• _SOURCE PASSAGE_:
In many physical systems such as colloidal particles suspended in a fluid, viscous damping dominates inertial effects.
This corresponds to the regime
\[|m\dot{v}| \ll |\gamma v|\]which allows the inertial term to be neglected.
Physical Interpretation
Physically this means the velocity relaxes extremely quickly compared with the evolution of particle positions. The velocity therefore does not need to be treated as an independent dynamical variable.
1.7 Overdamped Langevin SDE
Removing the inertial term eliminates the velocity variable and yields the overdamped Langevin equation
Key Result
\[dX_t = -\frac{1}{\gamma}\nabla U(X_t) \, dt + \sqrt{\frac{2\beta}{\gamma}} \, dW_t\]where
\[\beta = \frac{1}{k_B T}\]Physical Interpretation
The first term represents deterministic drift due to the potential energy landscape, while the second term describes stochastic diffusion caused by thermal fluctuations from the heat bath.

• _RECORD SET_:
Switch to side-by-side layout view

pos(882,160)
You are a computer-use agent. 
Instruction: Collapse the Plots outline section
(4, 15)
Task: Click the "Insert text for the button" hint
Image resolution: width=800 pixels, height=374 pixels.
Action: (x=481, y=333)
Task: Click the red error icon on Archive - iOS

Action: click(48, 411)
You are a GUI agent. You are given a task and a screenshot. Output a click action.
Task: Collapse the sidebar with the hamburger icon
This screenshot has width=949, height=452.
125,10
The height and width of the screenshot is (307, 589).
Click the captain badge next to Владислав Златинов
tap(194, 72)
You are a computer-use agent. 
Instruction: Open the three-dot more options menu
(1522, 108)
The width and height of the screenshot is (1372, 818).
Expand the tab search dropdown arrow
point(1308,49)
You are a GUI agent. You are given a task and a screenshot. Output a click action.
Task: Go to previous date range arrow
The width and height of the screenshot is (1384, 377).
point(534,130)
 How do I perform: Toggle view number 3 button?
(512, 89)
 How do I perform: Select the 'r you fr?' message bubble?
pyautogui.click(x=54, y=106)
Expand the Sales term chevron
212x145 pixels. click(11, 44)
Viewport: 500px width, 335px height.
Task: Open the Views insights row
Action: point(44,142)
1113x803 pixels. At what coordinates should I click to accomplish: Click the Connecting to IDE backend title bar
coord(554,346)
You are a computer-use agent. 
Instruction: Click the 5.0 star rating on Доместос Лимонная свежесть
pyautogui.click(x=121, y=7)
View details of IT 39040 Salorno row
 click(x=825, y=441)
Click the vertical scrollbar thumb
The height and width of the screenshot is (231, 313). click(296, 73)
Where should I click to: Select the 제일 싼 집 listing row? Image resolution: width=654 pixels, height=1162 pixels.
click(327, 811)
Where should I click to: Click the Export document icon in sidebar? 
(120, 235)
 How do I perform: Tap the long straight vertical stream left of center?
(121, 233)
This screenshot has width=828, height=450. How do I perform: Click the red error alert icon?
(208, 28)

• _STATED EXERCISE 1_: Transcribe the overdamped Langevin passage word for word, starting with "This corresponds to" and going on through "the heat bath.".
• _STATED EXERCISE 2_: Carry on the overdamped Langevin passage from its final sentence.
The material comes from a different source than the overdamped Langevin passage.

• _WRITTEN ANSWER 1_:
This corresponds to the regime
\[|m\dot{v}| \ll |\gamma v|\]which allows the inertial term to be neglected.
Physical Interpretation
Physically this means the velocity relaxes extremely quickly compared with the evolution of particle positions. The velocity therefore does not need to be treated as an independent dynamical variable.
1.7 Overdamped Langevin SDE
Removing the inertial term eliminates the velocity variable and yields the overdamped Langevin equation
Key Result
\[dX_t = -\frac{1}{\gamma}\nabla U(X_t) \, dt + \sqrt{\frac{2\beta}{\gamma}} \, dW_t\]where
\[\beta = \frac{1}{k_B T}\]Physical Interpretation
The first term represents deterministic drift due to the potential energy landscape, while the second term describes stochastic diffusion caused by thermal fluctuations from the heat bath.

• _WRITTEN ANSWER 2_:
1.8 Variable Definitions
- $X_t$: particle position at time $t$
- $U(x)$: potential energy function
- $\gamma$: friction coefficient
- $W_t$: Wiener process representing Brownian motion
- $k_B$: Boltzmann constant
- $T$: temperature of the heat bath
- $\beta$: $(k_B T)^{-1}$ inverse temperature.
Summary
The overdamped Langevin SDE arises by modifying Newtonian mechanics to account for interactions with a heat bath. Dissipative forces represent viscous drag, while stochastic forcing represents random microscopic collisions. In the overdamped regime, inertial effects can be neglected, producing a stochastic differential equation that describes the thermally driven motion of particles.
2 Boltzmann Probability Distribution
2.1 Concept of a System in Contact with a Heat Bath
To derive the Boltzmann distribution we consider a system of interest, denoted $A$, which is placed in contact with a second system $B$ acting as a heat bath. The defining assumptions of this physical setup are that the two systems are able to exchange energy, that they share a common temperature at thermal equilibrium, and that the combined system $A \cup B$ is isolated from the rest of the universe.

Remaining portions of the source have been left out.